A retired US Army general has been designated to help coordinate the massive shipment of American weapons and ammunition to Ukraine, the White House has announced.
US Defense Department’s veteran policy planner Terry Wolff, who previously oversaw Washington’s sponsorship of militants and terrorist groups in Syria to overthrow the Damascus government, was brought onto the National Security Council (NSC) after a group of senators urged US President Joe Biden to put someone in charge of the program, RT reported Saturday, citing a White House spokesman.
Wolff “recently” joined the NSC, the spokesman told reporters on Friday, noting that the retired three-star general had previous experience at the council, as well as at the State Department, the Pentagon and the Joint Chiefs of Staff.
According to the report, Wolff spent nearly a decade in Germany and did three tours in Iraq during the US military occupation of the country between 2003 and 2010, including with the Coalition Military Assistance Training Team.
His final assignment before retirement in February 2014 was as director of strategic plans and policy (J-5) for the Joint Staff, for more than two years.
Wolff then joined the Near East South Asia Center for Strategic Studies (NESA), an outfit at the National Defense University, but took a sabbatical in November 2015 to serve the Obama administration as the deputy special envoy to the Global Coalition to Counter ISIL (Daesh).
“His experience as the deputy for the Defeat [Daesh] Coalition will be amazing in making sure this coalition maintains momentum,” one official told CNN.
His appointment came a day after Biden announced he would send another $800 million in weapons and ammunition to Ukraine, including 72 towed artillery pieces to complement the 18 sent out previously.
Wolff’s appointment was praised on Friday by Democratic Senators Dick Durbin of Illinois and Jeanne Shaheen of New Hampshire as well as Republicans Rob Portman of Ohio and Roger Wicker of Mississippi, who described the pick as Biden’s response to their request to do so, made in a letter last week.
It was not clear whether Wolff, in his capacity as the deputy envoy to the anti-IS coalition, had a hand in US programs to ship huge quantities of weaponry to Syrian militants, whether the Kurdish-led SDF militia or al-Qaeda-affiliated terrorist groups that sought to overthrow the government in Damascus.

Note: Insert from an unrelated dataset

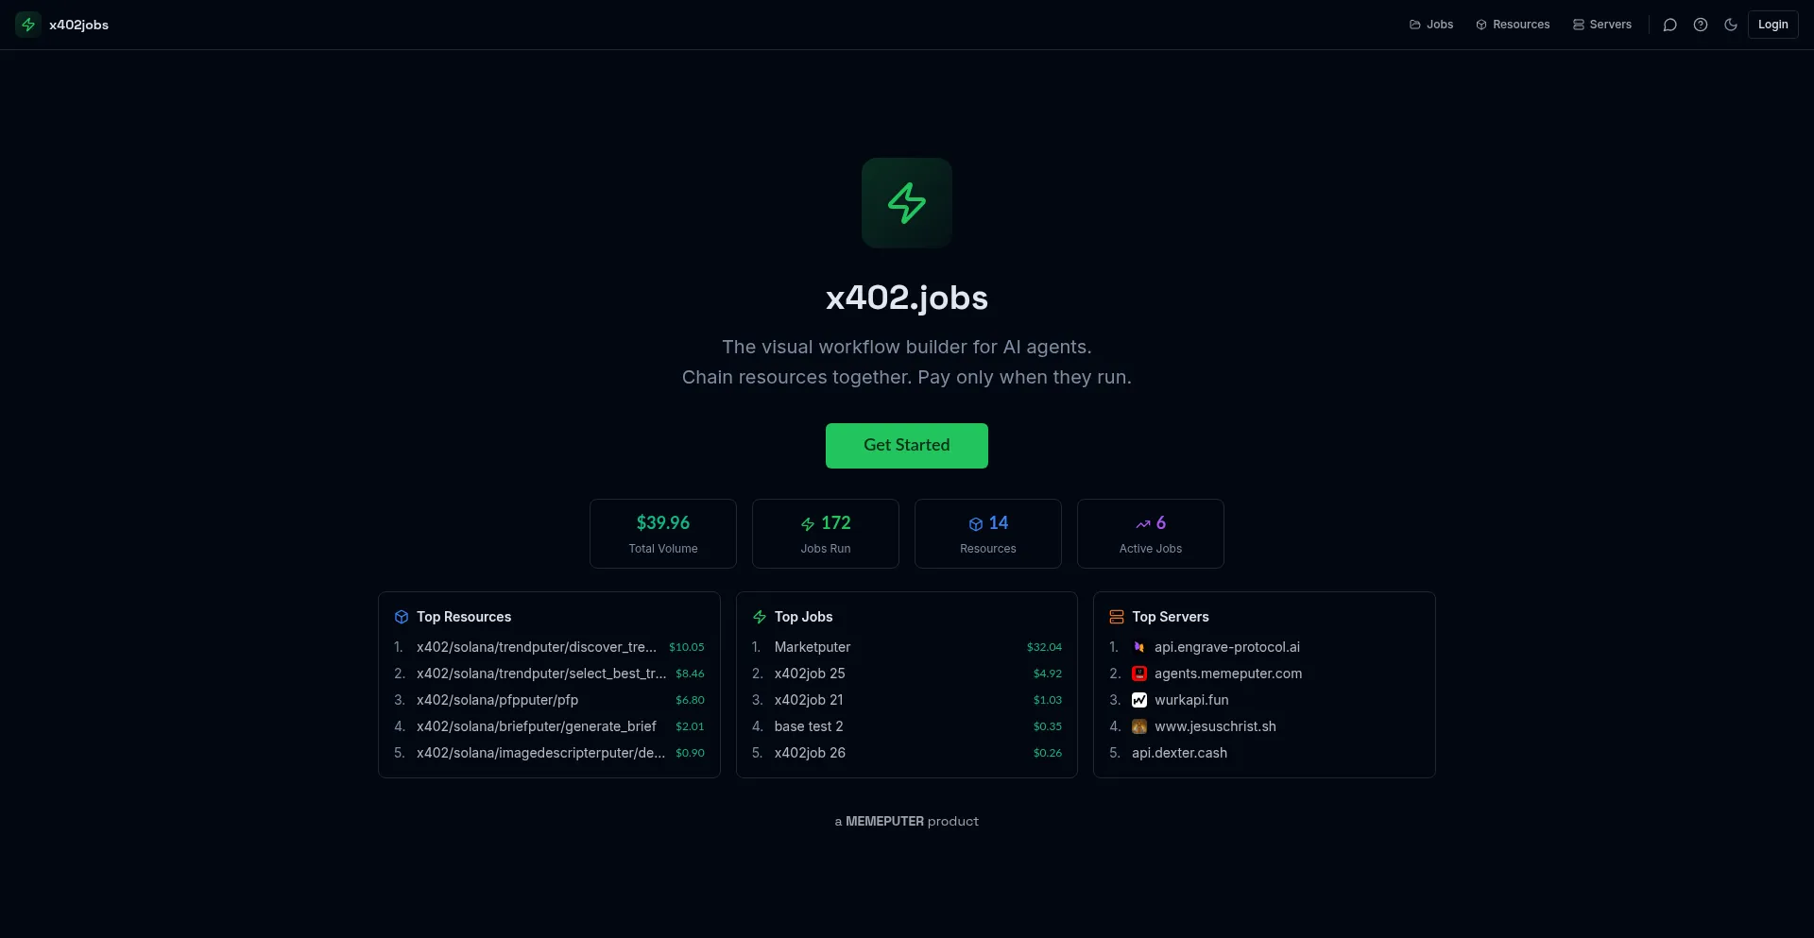
Task: Click the butterfly icon beside api.engrave-protocol.ai
Action: 1139,647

While the SDF presently controls a large portion of Syria, where around 2,000 US troops are present without international authorization, the “moderate rebels” have been reduced to an enclave in the north, under occupation by Turkish troops.
Russia has informed the US and its allies that any weapons shipment to Kiev would be targeted for destruction. It further sent a diplomatic note to Washington warning of “unpredictable consequences” if the deliveries continued.